Fixed false positive FCM warning

jkasten2 · jkasten2 · commit 8a7ed4a351b5 · 2020-03-16T11:11:17.000-07:00
* The "Google Play Console" &gt; "Release Management" &gt; "Pre-launch report" was showing the following error:
```
Your app contains exposed Google Cloud Platform (GCP) API keys.

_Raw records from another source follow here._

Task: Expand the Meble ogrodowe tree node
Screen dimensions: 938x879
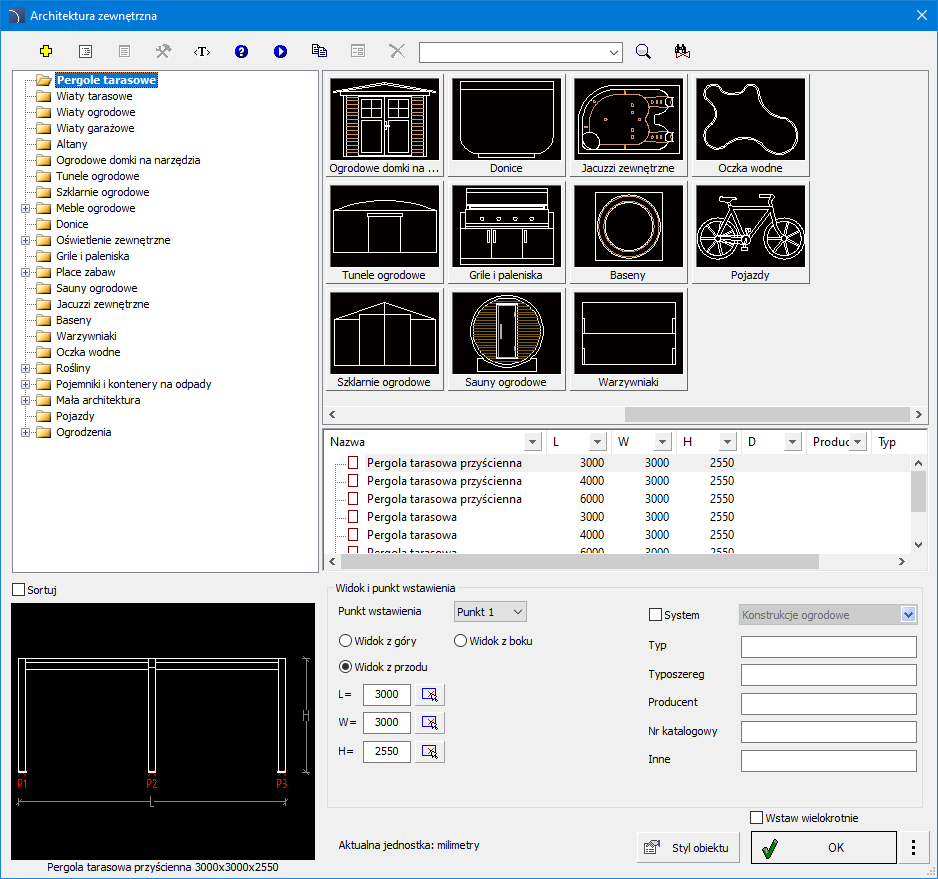Action: pos(25,208)
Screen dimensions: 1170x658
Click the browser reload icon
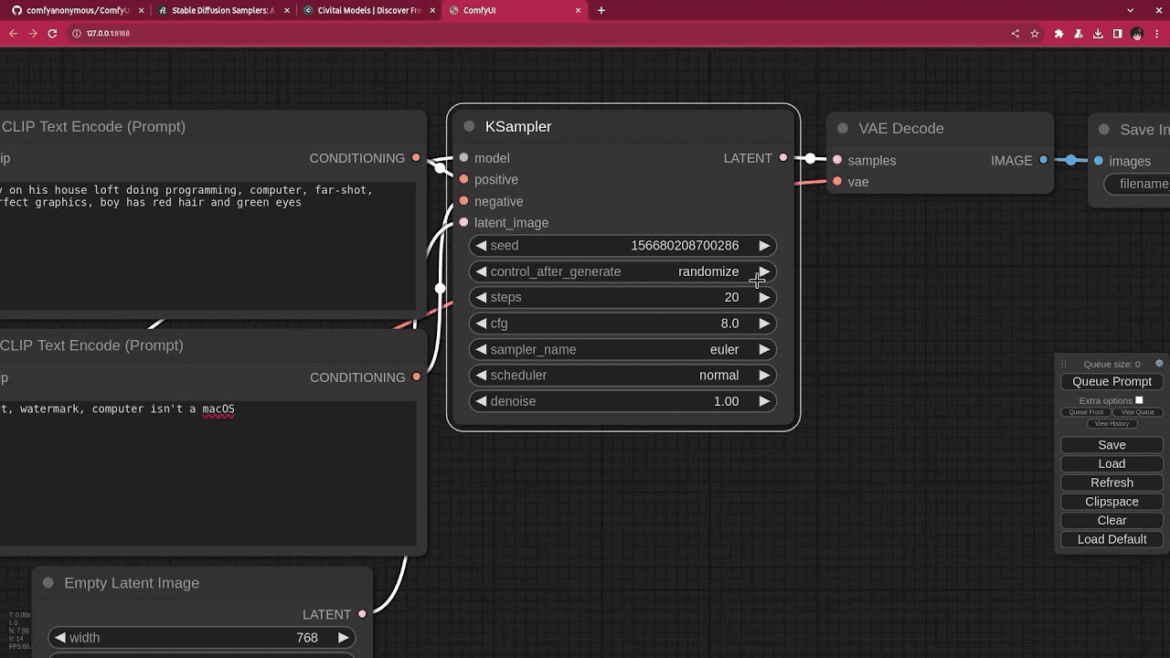(52, 34)
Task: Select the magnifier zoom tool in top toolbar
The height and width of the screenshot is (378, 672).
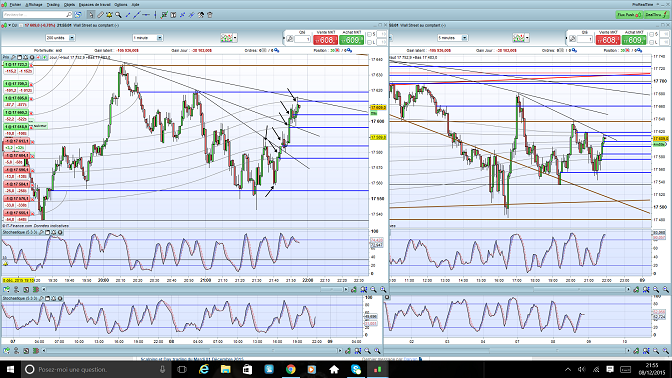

Please see this Google Help Center article for details.
Vulnerable locations:
com.onesignal.PushRegistratorFCM-&gt;getApiKey
```

* Used base64 encoding for the shared default base 64 key to avoid this false positive FCM warning
   - This is safe as it is a client side ApiKey required for FirebaseApp.initializeApp
diff --git a/OneSignalSDK/onesignal/src/main/java/com/onesignal/PushRegistratorFCM.java b/OneSignalSDK/onesignal/src/main/java/com/onesignal/PushRegistratorFCM.java
@@ -30,6 +30,8 @@
 import android.content.ComponentName;
 import android.content.Context;
 import android.content.pm.PackageManager;
+import android.util.Base64;
+
 import android.support.annotation.NonNull;
 
 import com.google.firebase.FirebaseApp;
@@ -44,9 +46,12 @@
 
 class PushRegistratorFCM extends PushRegistratorAbstractGoogle {
 
-   private static final String FCM_DEFAULT_PROJECT_ID = "onesignal-shared-public"; // project_info.project_id
-   private static final String FCM_DEFAULT_APP_ID = "1:754795614042:android:c682b8144a8dd52bc1ad63"; // client.client_info.mobilesdk_app_id
-   private static final String FCM_DEFAULT_API_KEY = "AIzaSyAnTLn5-_4Mc2a2P-dKUeE-aBtgyCrjlYU"; // client.api_key.current_key
+   // project_info.project_id
+   private static final String FCM_DEFAULT_PROJECT_ID = "onesignal-shared-public";
+   // client.client_info.mobilesdk_app_id
+   private static final String FCM_DEFAULT_APP_ID = "1:754795614042:android:c682b8144a8dd52bc1ad63";
+   // client.api_key.current_key
+   private static final String FCM_DEFAULT_API_KEY_BASE64 = "QUl6YVN5QW5UTG41LV80TWMyYTJQLWRLVWVFLWFCdGd5Q3JqbFlV";
 
    private static final String FCM_APP_NAME = "ONESIGNAL_SDK_FCM_APP_NAME";
 
@@ -113,7 +118,7 @@ private void initFirebaseApp(String senderId) {
    private static @NonNull String getApiKey() {
       if (OneSignal.remoteParams.fcmParams.apiKey != null)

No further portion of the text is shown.